When the word "computer" shows up in a line of the data below, copy that whole line.

======== Supplied records

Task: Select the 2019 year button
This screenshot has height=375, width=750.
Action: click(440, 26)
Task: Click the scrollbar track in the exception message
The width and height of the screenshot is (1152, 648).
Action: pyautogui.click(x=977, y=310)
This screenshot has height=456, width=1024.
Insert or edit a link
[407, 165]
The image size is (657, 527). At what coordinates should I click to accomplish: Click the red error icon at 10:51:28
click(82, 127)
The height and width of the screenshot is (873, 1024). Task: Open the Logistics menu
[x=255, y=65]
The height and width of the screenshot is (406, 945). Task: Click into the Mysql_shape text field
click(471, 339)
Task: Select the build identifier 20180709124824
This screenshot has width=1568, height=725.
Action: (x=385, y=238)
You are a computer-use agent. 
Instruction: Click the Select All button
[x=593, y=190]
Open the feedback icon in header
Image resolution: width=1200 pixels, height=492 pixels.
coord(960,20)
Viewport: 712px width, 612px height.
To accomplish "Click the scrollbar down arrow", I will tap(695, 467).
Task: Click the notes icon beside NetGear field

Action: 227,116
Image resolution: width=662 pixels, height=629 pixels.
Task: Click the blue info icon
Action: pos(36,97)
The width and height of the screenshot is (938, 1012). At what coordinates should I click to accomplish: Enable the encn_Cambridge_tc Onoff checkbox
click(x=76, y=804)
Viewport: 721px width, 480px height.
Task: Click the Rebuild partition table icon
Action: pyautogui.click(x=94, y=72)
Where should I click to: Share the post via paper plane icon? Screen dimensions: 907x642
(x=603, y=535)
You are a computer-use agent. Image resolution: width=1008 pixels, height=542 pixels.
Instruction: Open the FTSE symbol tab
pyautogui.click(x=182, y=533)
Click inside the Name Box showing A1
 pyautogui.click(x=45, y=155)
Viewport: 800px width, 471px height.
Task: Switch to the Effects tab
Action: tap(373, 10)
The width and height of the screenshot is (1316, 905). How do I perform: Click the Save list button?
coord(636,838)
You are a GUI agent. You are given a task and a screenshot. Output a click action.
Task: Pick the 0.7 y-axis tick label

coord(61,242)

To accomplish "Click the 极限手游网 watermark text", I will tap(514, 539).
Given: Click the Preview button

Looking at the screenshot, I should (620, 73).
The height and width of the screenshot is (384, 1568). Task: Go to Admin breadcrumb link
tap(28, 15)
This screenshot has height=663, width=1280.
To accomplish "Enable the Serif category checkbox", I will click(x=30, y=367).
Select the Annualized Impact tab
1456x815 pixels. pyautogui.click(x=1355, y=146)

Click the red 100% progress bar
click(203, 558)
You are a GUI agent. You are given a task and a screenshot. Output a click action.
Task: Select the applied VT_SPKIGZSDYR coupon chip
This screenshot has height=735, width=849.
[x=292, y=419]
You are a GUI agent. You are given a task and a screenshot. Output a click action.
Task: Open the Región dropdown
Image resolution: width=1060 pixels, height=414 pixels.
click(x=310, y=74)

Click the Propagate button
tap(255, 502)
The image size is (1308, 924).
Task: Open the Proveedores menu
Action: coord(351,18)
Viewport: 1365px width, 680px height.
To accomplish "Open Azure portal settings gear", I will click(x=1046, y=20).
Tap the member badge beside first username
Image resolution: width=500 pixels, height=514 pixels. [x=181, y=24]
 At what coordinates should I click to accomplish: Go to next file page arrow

================

_Solved problem_
You are a computer-use agent. 
You are a computer-use agent. Image resolution: width=1008 pixels, height=542 pixels.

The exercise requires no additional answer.